◆ **Problem details**: The entries that follow are to be duplicated in full, character for character.

---

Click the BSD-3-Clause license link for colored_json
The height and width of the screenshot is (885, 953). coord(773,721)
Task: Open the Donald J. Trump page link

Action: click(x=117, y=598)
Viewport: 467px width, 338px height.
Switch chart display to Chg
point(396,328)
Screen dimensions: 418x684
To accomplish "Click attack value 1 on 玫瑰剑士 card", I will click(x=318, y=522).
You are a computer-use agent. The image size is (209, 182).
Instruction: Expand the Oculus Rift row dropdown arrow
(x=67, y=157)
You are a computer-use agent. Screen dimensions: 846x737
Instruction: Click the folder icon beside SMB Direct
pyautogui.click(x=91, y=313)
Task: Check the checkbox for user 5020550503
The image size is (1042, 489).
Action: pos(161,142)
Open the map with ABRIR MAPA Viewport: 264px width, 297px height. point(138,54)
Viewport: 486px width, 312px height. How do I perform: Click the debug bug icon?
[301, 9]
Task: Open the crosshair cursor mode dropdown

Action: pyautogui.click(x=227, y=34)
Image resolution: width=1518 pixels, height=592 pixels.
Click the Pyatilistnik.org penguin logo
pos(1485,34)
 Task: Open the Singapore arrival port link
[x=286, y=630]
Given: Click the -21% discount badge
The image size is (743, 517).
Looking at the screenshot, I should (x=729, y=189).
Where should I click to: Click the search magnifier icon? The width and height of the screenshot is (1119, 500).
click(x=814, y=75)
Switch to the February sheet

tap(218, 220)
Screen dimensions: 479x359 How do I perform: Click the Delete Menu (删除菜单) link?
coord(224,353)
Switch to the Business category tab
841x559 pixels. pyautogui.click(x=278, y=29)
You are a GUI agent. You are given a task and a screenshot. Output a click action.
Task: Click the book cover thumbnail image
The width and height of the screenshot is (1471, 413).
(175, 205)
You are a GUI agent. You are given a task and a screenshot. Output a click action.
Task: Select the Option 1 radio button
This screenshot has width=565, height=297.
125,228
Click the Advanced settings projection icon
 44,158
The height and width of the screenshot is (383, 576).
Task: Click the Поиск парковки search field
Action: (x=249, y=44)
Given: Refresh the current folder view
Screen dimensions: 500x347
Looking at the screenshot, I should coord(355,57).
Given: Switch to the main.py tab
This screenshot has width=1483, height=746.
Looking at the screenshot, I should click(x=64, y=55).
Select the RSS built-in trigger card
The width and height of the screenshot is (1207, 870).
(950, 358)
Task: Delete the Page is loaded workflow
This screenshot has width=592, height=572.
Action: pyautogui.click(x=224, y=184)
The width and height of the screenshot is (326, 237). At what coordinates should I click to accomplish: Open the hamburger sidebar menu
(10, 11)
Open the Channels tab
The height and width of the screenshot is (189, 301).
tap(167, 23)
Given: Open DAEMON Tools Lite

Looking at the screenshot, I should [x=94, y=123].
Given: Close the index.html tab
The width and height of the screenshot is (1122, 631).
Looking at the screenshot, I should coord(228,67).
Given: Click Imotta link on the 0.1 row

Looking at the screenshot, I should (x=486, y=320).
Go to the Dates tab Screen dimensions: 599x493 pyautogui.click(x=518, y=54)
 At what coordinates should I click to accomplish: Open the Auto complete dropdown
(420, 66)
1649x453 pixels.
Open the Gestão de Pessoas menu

---

◆ **Exercise answer**:
Click the BSD-3-Clause license link for colored_json
The height and width of the screenshot is (885, 953). coord(773,721)
Task: Open the Donald J. Trump page link

Action: click(x=117, y=598)
Viewport: 467px width, 338px height.
Switch chart display to Chg
point(396,328)
Screen dimensions: 418x684
To accomplish "Click attack value 1 on 玫瑰剑士 card", I will click(x=318, y=522).
You are a computer-use agent. The image size is (209, 182).
Instruction: Expand the Oculus Rift row dropdown arrow
(x=67, y=157)
You are a computer-use agent. Screen dimensions: 846x737
Instruction: Click the folder icon beside SMB Direct
pyautogui.click(x=91, y=313)
Task: Check the checkbox for user 5020550503
The image size is (1042, 489).
Action: pos(161,142)
Open the map with ABRIR MAPA Viewport: 264px width, 297px height. point(138,54)
Viewport: 486px width, 312px height. How do I perform: Click the debug bug icon?
[301, 9]
Task: Open the crosshair cursor mode dropdown

Action: pyautogui.click(x=227, y=34)
Image resolution: width=1518 pixels, height=592 pixels.
Click the Pyatilistnik.org penguin logo
pos(1485,34)
 Task: Open the Singapore arrival port link
[x=286, y=630]
Given: Click the -21% discount badge
The image size is (743, 517).
Looking at the screenshot, I should (x=729, y=189).
Where should I click to: Click the search magnifier icon? The width and height of the screenshot is (1119, 500).
click(x=814, y=75)
Switch to the February sheet

tap(218, 220)
Screen dimensions: 479x359 How do I perform: Click the Delete Menu (删除菜单) link?
coord(224,353)
Switch to the Business category tab
841x559 pixels. pyautogui.click(x=278, y=29)
You are a GUI agent. You are given a task and a screenshot. Output a click action.
Task: Click the book cover thumbnail image
The width and height of the screenshot is (1471, 413).
(175, 205)
You are a GUI agent. You are given a task and a screenshot. Output a click action.
Task: Select the Option 1 radio button
This screenshot has width=565, height=297.
125,228
Click the Advanced settings projection icon
 44,158
The height and width of the screenshot is (383, 576).
Task: Click the Поиск парковки search field
Action: (x=249, y=44)
Given: Refresh the current folder view
Screen dimensions: 500x347
Looking at the screenshot, I should coord(355,57).
Given: Switch to the main.py tab
This screenshot has width=1483, height=746.
Looking at the screenshot, I should click(x=64, y=55).
Select the RSS built-in trigger card
The width and height of the screenshot is (1207, 870).
(950, 358)
Task: Delete the Page is loaded workflow
This screenshot has width=592, height=572.
Action: pyautogui.click(x=224, y=184)
The width and height of the screenshot is (326, 237). At what coordinates should I click to accomplish: Open the hamburger sidebar menu
(10, 11)
Open the Channels tab
The height and width of the screenshot is (189, 301).
tap(167, 23)
Given: Open DAEMON Tools Lite

Looking at the screenshot, I should [x=94, y=123].
Given: Close the index.html tab
The width and height of the screenshot is (1122, 631).
Looking at the screenshot, I should coord(228,67).
Given: Click Imotta link on the 0.1 row

Looking at the screenshot, I should (x=486, y=320).
Go to the Dates tab Screen dimensions: 599x493 pyautogui.click(x=518, y=54)
 At what coordinates should I click to accomplish: Open the Auto complete dropdown
(420, 66)
1649x453 pixels.
Open the Gestão de Pessoas menu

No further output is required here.